(Saved entries)
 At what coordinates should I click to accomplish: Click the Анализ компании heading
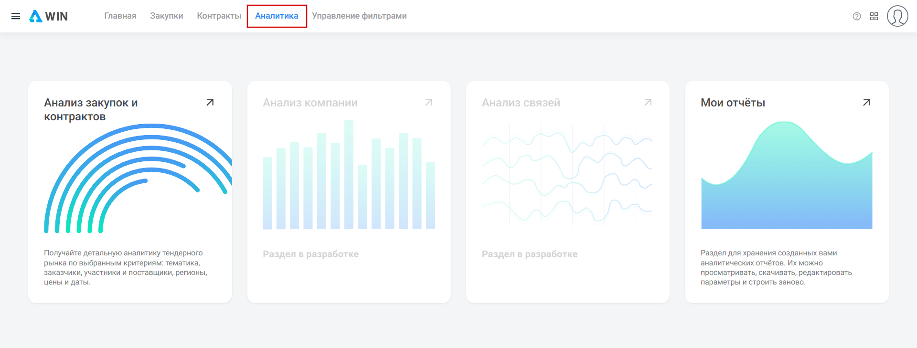click(310, 103)
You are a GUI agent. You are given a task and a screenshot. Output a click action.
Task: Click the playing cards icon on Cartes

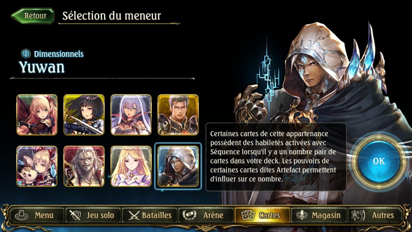(248, 215)
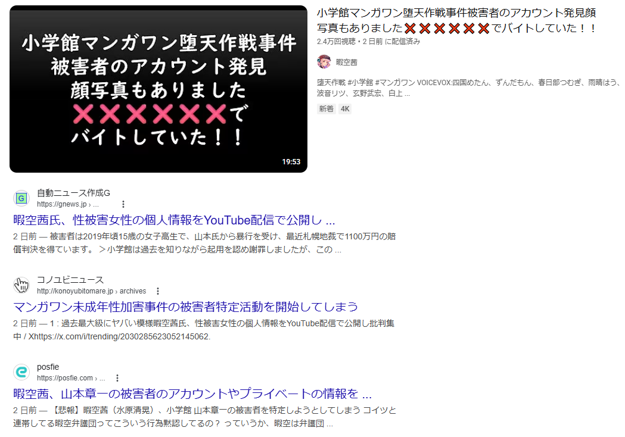Expand options menu next to posfie.com URL

[117, 378]
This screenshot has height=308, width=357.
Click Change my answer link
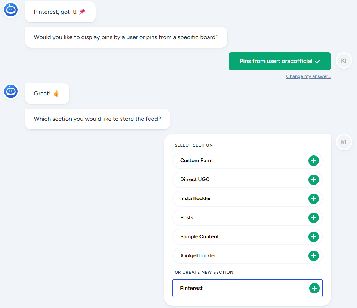point(308,76)
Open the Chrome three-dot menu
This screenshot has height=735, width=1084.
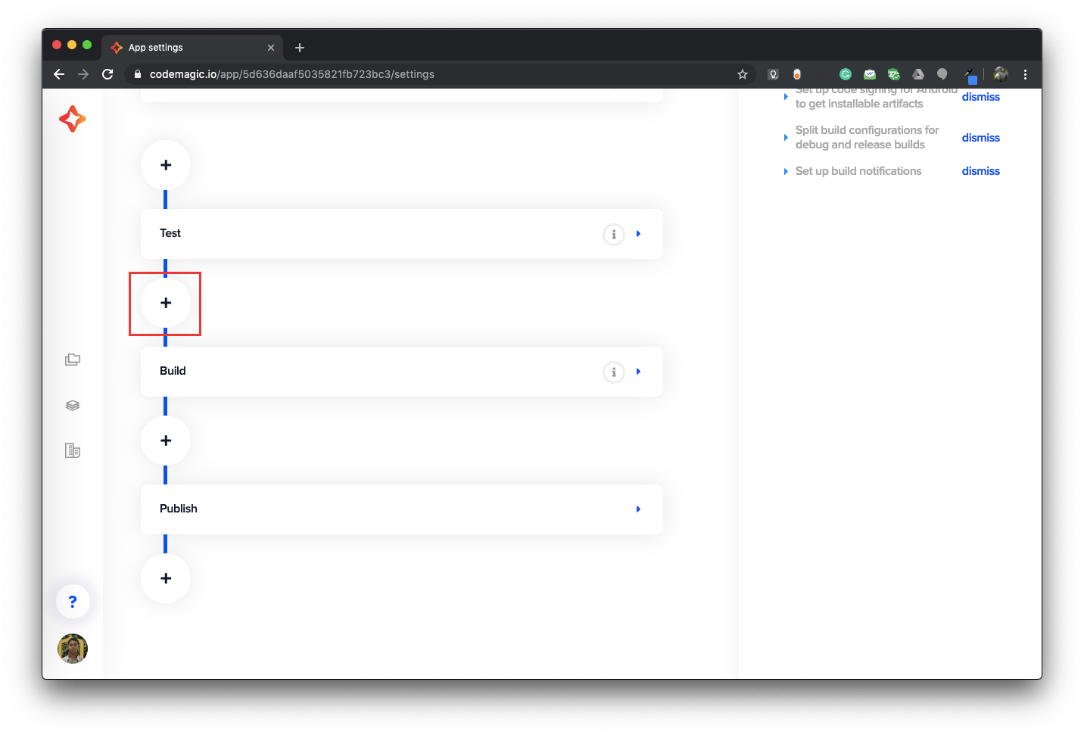coord(1025,74)
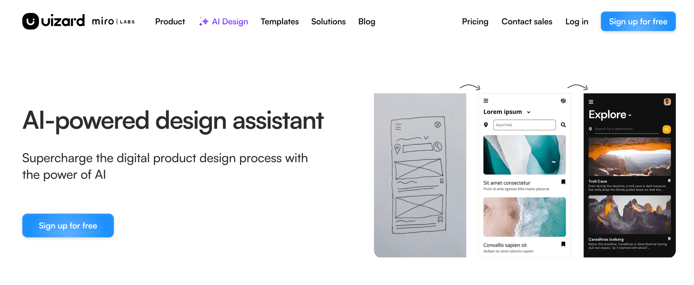Click the hand-drawn wireframe sketch image
The image size is (694, 285).
[x=420, y=175]
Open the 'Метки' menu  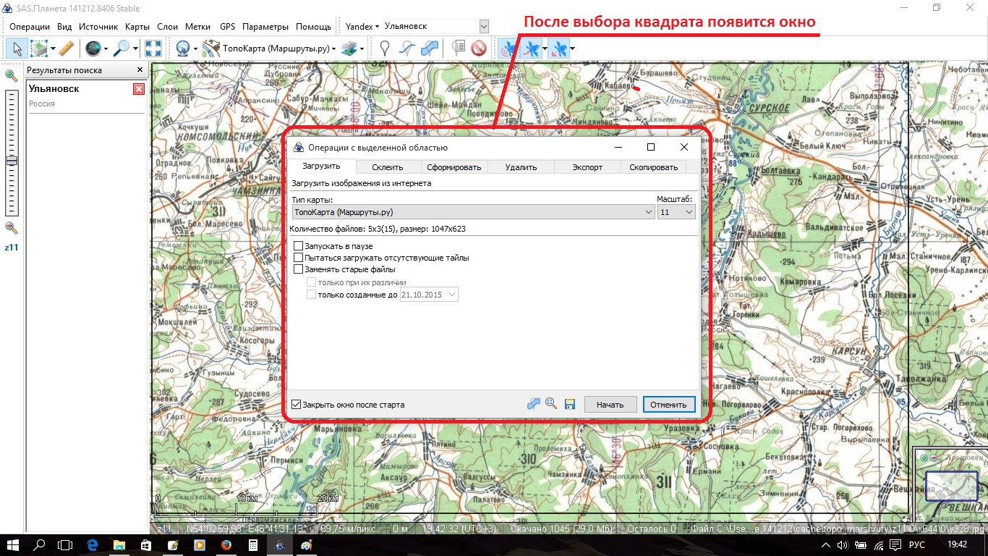[x=198, y=27]
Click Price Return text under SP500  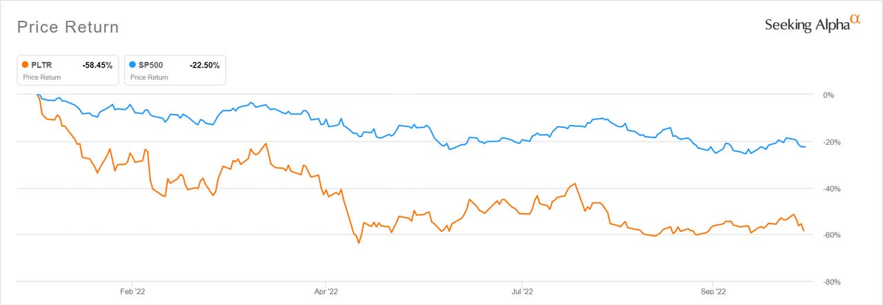[149, 77]
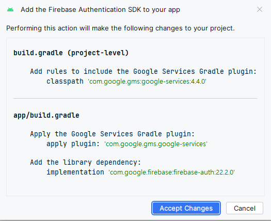Click the 'apply plugin:' keyword text
The width and height of the screenshot is (271, 221).
pyautogui.click(x=73, y=144)
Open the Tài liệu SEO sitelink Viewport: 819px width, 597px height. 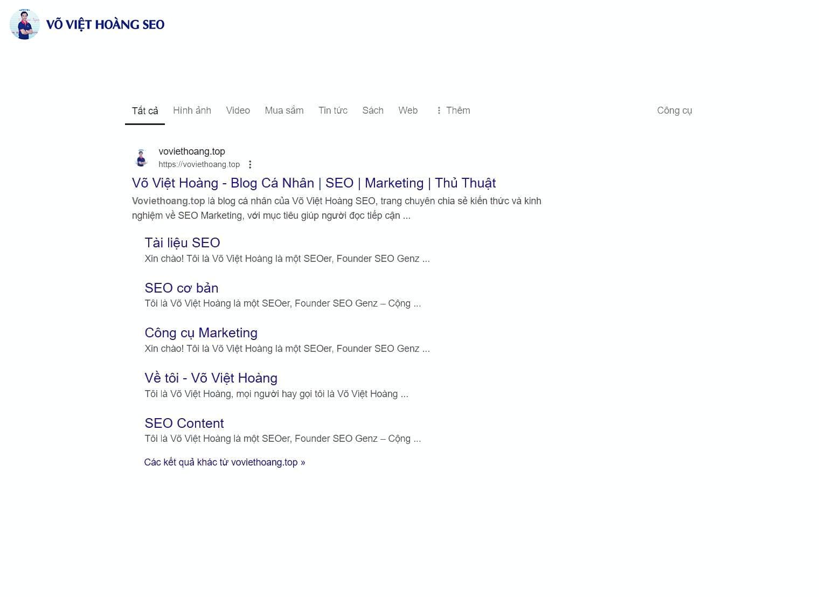tap(182, 243)
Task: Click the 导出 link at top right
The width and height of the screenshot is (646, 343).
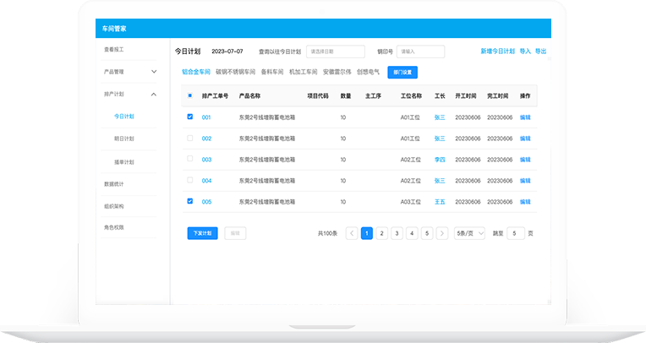Action: (541, 51)
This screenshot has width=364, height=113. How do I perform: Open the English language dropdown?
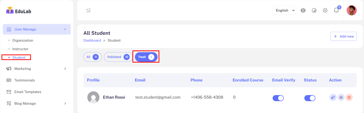tap(284, 10)
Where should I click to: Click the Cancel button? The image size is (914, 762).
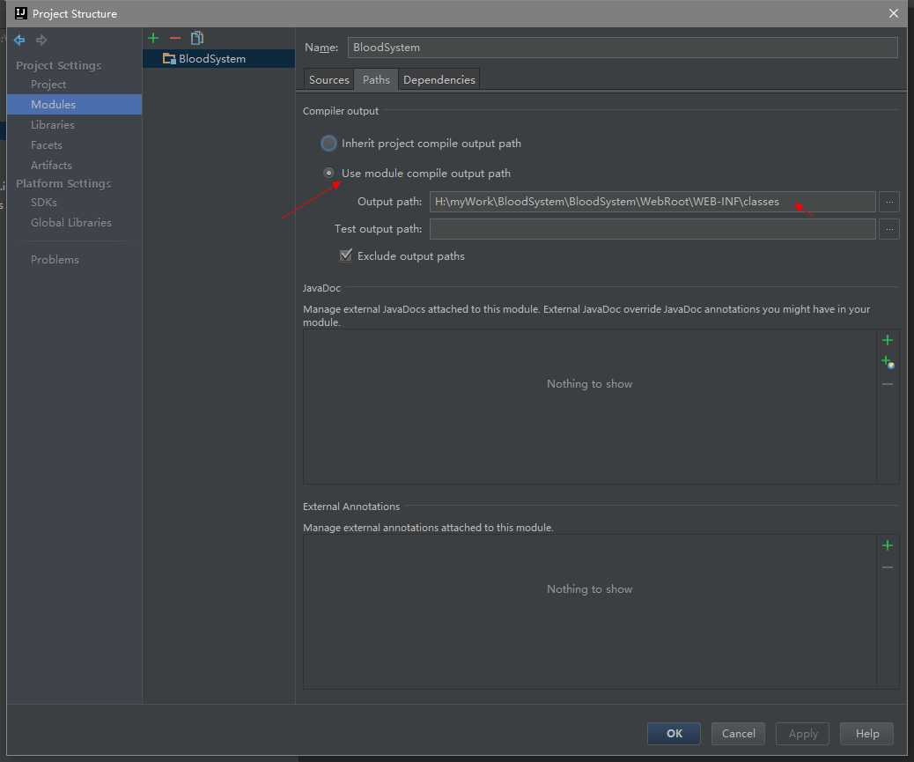738,734
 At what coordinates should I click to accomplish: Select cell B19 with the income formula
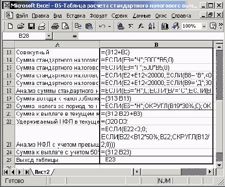(x=157, y=99)
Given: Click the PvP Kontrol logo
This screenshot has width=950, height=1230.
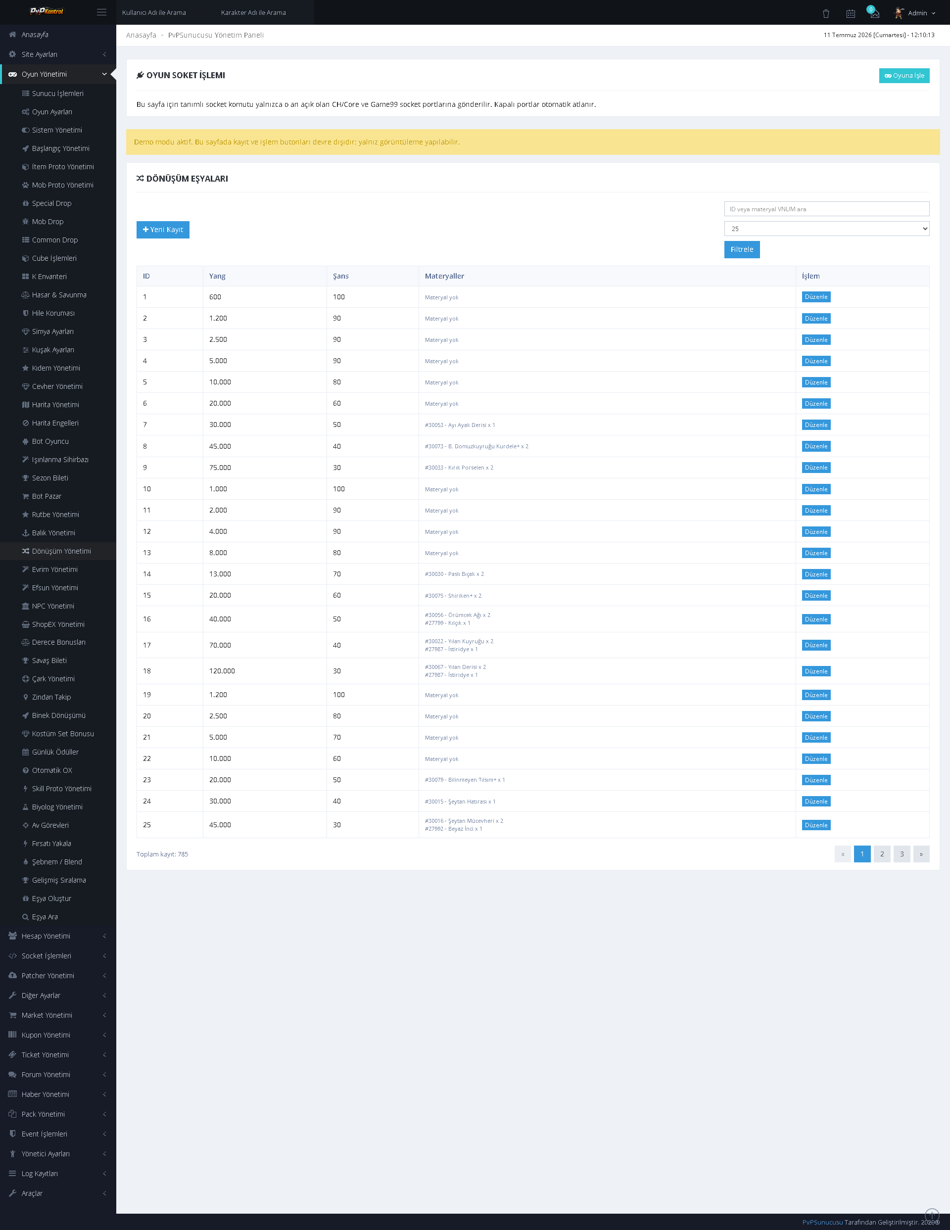Looking at the screenshot, I should pos(47,11).

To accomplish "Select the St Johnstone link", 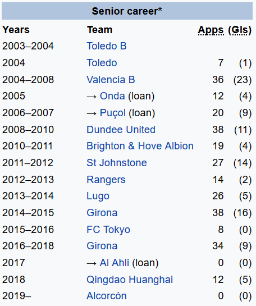I will (117, 163).
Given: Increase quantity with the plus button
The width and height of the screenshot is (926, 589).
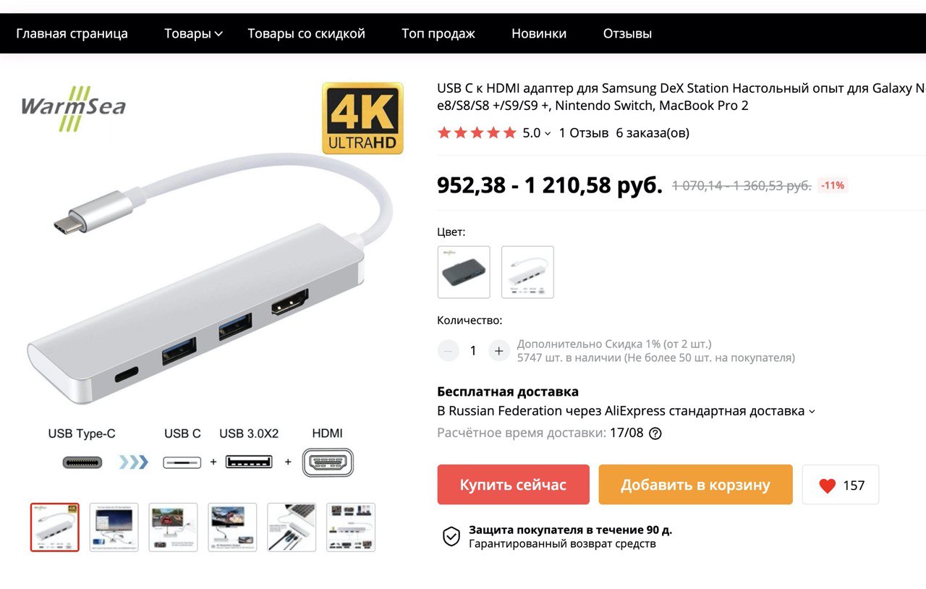Looking at the screenshot, I should pos(498,351).
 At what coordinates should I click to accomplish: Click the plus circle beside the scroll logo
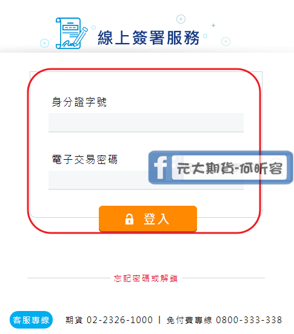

** WHAT YOU ARE ASKED TO DO **
What lines of the preceding data include the string "plus"? Pull them out.

** RESPONSE TO THIS TASK **
Given: Increase quantity with the plus button
 At what coordinates should I click to accomplish: Click the plus circle beside the scroll logo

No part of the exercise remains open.